WHAT YOU ARE ASKED TO DO ::
Return all lines below containing the word "will".

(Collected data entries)
◇ ◇ ◇

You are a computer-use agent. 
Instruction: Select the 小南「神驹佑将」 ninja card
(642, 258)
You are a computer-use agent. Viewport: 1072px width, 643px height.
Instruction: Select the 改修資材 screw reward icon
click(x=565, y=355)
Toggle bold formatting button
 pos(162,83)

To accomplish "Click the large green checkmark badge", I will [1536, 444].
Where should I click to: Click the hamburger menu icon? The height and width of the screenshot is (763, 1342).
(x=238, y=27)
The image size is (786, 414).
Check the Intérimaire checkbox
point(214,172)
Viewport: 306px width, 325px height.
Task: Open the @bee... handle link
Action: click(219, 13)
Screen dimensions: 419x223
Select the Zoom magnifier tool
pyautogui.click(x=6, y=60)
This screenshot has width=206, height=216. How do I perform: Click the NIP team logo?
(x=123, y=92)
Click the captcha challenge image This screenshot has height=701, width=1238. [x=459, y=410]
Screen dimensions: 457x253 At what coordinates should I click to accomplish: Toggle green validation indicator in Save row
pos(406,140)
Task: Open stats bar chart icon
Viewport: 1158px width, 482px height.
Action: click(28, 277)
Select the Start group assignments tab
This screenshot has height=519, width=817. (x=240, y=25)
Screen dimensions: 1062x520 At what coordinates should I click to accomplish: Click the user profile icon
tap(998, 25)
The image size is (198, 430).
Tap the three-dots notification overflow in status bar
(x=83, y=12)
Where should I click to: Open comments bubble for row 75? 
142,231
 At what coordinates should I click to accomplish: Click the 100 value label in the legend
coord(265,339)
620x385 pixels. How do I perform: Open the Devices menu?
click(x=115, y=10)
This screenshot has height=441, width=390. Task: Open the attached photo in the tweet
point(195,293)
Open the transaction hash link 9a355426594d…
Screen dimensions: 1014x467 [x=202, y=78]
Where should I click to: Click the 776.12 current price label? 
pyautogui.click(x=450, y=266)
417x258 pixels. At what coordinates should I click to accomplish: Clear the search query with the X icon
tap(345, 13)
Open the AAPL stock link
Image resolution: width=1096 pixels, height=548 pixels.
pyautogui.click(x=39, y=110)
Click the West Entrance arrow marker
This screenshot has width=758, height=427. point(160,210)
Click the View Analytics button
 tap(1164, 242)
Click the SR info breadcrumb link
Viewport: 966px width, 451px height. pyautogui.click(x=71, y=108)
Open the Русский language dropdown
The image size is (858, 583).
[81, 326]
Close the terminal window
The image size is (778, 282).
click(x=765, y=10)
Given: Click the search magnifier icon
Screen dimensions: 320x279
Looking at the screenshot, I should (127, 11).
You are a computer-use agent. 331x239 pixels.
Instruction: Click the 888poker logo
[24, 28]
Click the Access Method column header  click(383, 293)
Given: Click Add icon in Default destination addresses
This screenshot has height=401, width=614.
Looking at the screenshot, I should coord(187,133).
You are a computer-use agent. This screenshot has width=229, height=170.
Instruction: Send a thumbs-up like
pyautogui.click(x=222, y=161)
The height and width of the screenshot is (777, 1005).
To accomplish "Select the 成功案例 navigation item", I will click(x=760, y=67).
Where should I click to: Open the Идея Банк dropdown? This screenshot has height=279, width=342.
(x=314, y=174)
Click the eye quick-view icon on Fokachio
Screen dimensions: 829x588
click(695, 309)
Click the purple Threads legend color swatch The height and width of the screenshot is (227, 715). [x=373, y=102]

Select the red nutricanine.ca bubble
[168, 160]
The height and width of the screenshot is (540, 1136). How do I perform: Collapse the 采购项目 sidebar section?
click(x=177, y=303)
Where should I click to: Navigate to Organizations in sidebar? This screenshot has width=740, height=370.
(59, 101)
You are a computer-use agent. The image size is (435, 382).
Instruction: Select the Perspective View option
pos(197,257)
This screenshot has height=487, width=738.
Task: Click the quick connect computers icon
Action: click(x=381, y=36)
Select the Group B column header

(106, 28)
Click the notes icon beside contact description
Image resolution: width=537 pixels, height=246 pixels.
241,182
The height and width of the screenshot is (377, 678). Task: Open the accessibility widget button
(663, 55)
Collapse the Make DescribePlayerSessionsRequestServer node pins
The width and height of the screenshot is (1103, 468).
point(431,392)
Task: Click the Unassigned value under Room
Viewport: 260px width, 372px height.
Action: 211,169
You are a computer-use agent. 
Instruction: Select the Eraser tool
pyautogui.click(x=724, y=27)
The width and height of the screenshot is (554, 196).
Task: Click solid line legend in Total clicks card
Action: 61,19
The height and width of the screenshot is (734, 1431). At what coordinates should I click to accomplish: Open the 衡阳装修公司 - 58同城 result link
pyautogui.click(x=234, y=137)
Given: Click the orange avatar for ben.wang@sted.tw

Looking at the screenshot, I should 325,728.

◇ ◇ ◇

THE ANSWER ::
To accomplish "Click the large green checkmark badge", I will [1536, 444].
To accomplish "Select the 成功案例 navigation item", I will click(x=760, y=67).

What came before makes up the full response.